(SOURCE):
---
A partir du XIXème siècle, tout se transforme en Corse et, en particulier, l'art de construire les ponts ! Le dernier grand pont construit de manière traditionnelle (en pierres et bois et construction à la main) est le grand pont d'Ucciani sur la Gravona en 1786. Ensuite, le métal devient l'élément maître des constructions : la fonte d'abord, puis l'acier, beaucoup moins fragile. Les travaux d'édification changent d'échelle : on construit sur des centaines de mètres et non plus des dizaines, il faut des centaines d'ouvriers et non plus des dizaines, beaucoup d'édifices sont construits pour le train et les difficultés deviennent considérables. Dorénavant, les entreprises insulaires ne suffisent plus et il faut faire appel à de grandes sociétés ainsi qu'à des ingénieurs illustres comme Gustave EIffel dont l'épouse est Corse avec une branche de la famille à Canari et Nonza.
Là encore, les ouvrages de ce type regorgent dans l'île et il est difficile de faire un inventaire parmi les ouvrages et les trois modèles de viaducs : dominante pierre, alternance pierres-briques et mariage pierre-brique-métal.
---
(Données de pointage pour le texte et les éléments)

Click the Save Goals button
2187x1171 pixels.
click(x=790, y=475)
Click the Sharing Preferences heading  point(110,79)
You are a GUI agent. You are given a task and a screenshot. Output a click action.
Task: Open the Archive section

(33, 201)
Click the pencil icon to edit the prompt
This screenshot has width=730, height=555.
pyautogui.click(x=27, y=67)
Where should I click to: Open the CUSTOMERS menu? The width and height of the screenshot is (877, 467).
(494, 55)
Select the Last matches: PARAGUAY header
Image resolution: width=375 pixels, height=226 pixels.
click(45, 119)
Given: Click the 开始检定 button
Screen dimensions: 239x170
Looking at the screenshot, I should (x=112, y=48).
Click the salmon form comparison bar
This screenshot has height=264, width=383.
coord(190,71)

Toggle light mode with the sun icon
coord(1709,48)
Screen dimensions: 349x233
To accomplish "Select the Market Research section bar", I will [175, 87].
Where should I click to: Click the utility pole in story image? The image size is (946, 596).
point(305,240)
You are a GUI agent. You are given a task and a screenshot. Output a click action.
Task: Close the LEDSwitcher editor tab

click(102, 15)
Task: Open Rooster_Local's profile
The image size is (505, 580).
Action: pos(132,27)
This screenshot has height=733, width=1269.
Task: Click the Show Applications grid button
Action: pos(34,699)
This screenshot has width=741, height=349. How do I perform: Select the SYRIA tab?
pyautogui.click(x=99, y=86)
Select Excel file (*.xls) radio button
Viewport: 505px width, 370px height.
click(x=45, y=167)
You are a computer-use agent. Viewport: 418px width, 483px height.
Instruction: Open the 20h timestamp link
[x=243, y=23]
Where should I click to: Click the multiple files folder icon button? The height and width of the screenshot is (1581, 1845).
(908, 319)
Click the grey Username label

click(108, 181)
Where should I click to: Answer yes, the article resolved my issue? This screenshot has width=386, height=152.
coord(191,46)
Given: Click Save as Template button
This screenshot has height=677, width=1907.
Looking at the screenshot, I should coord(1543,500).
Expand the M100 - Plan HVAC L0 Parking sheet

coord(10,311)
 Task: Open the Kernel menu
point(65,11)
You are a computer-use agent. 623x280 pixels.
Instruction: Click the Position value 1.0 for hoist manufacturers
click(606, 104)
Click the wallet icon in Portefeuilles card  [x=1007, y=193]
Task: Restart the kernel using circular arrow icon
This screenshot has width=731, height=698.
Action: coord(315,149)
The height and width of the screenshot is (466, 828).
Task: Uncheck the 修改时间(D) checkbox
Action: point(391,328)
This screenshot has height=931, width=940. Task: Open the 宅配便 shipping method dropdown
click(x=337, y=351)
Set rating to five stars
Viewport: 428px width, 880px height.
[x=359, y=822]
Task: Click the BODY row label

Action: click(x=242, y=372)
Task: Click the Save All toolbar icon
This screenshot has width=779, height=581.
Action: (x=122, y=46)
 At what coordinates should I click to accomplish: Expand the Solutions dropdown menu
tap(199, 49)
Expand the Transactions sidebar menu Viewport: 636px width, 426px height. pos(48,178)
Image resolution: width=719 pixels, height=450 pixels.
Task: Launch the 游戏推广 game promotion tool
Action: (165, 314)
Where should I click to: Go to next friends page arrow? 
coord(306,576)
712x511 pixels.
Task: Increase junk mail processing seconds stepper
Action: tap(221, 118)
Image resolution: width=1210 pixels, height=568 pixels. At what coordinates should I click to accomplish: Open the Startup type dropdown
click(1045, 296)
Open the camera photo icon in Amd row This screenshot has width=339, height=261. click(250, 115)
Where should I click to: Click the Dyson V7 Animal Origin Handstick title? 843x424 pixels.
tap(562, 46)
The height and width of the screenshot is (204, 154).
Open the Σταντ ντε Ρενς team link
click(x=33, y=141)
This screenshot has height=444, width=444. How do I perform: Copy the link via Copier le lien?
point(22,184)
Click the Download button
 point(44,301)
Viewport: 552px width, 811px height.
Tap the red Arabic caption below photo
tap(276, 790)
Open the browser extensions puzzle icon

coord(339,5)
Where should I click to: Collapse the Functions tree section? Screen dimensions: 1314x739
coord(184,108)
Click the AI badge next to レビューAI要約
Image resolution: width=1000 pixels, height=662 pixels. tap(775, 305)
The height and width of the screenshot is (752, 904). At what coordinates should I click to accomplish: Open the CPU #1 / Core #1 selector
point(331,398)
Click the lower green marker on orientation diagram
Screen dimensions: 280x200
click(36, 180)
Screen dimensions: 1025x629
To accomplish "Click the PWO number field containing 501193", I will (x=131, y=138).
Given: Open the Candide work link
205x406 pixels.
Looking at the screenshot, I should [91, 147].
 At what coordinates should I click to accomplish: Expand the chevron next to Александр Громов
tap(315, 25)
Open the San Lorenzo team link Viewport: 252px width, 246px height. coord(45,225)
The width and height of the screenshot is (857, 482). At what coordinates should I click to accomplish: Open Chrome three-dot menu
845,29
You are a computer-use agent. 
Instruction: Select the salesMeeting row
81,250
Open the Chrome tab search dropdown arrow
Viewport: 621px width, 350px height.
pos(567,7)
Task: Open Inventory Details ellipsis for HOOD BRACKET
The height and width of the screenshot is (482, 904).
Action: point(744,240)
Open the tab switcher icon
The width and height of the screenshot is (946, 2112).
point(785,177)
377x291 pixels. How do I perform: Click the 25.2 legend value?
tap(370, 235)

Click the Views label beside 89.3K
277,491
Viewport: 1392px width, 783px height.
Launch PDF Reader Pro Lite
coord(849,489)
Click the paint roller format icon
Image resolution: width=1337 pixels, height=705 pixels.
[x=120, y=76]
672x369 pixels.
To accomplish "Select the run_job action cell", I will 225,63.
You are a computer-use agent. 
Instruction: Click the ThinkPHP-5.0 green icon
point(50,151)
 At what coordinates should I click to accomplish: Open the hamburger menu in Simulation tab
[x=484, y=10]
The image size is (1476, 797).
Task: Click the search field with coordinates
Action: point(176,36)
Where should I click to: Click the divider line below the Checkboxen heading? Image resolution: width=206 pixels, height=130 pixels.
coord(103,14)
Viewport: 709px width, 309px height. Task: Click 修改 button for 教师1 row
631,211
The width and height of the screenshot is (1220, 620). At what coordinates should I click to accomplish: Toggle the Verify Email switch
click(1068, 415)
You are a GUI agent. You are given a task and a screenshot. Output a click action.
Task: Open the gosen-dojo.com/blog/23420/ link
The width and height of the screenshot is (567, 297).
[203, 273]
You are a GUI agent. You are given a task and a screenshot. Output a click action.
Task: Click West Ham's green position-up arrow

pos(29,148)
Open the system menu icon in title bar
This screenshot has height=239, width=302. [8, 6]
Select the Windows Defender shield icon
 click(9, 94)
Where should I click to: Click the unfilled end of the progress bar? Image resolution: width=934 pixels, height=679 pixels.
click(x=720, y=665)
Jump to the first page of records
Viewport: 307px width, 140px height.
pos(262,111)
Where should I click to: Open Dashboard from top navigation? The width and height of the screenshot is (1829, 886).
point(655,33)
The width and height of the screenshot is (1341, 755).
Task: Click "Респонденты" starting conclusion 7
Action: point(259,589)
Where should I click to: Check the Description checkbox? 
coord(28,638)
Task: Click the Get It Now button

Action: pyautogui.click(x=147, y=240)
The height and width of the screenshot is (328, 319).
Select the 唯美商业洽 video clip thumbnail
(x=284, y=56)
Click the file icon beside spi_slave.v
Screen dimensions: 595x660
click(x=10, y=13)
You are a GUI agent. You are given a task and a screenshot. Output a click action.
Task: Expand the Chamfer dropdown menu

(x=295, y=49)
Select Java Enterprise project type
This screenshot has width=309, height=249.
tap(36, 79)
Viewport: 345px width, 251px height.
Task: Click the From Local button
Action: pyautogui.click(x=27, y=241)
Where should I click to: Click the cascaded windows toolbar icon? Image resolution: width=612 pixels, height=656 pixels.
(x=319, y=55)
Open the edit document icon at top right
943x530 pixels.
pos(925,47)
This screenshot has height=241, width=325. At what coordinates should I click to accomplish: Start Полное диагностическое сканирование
---
(CONSIGNE):
Pourriez-vous poursuivre le texte sur les ponts et viaducs de Corse, en reprenant juste après sa dernière phrase ?

(RÉSULTAT):
Je n'en donne qu'un exemple célèbre, car je n'ai aucun document photographique personnel sur le sujet :

Le pont-viaduc de Venaco-Vivario

Viaduc de Vivario-Veanco sur le VecchjuC'est l'un des édifices les plus étonnants de l'île et le plus spectaculaire. Oeuvre de Gustave Eiffel, il propose un viaduc métallique à trois travées solidaires de plus de 50 m de long et deux piles hautes de 80 m soutenant un tablier d'acier de 4 mètres de large : des records pour l'époque ! Il a été construit en deux ans et terminé en 1893. La photo qui en est donnée est une photo de Pierre Bona (chinchini), spécialiste des photos de paysages corses, extraite du site The TrekEarth

 

En conclusion, vous pouvez consulter la galerie sur le site consacré à ce sujet à l'adresse Ponts de Corse et contribuer à enrichir cette galerie en m'envoyant vos photos personnelles sur le sujet avec, si possible, un texte d'accompagnement sur le pont ciblé (nom, localisation, histoire)...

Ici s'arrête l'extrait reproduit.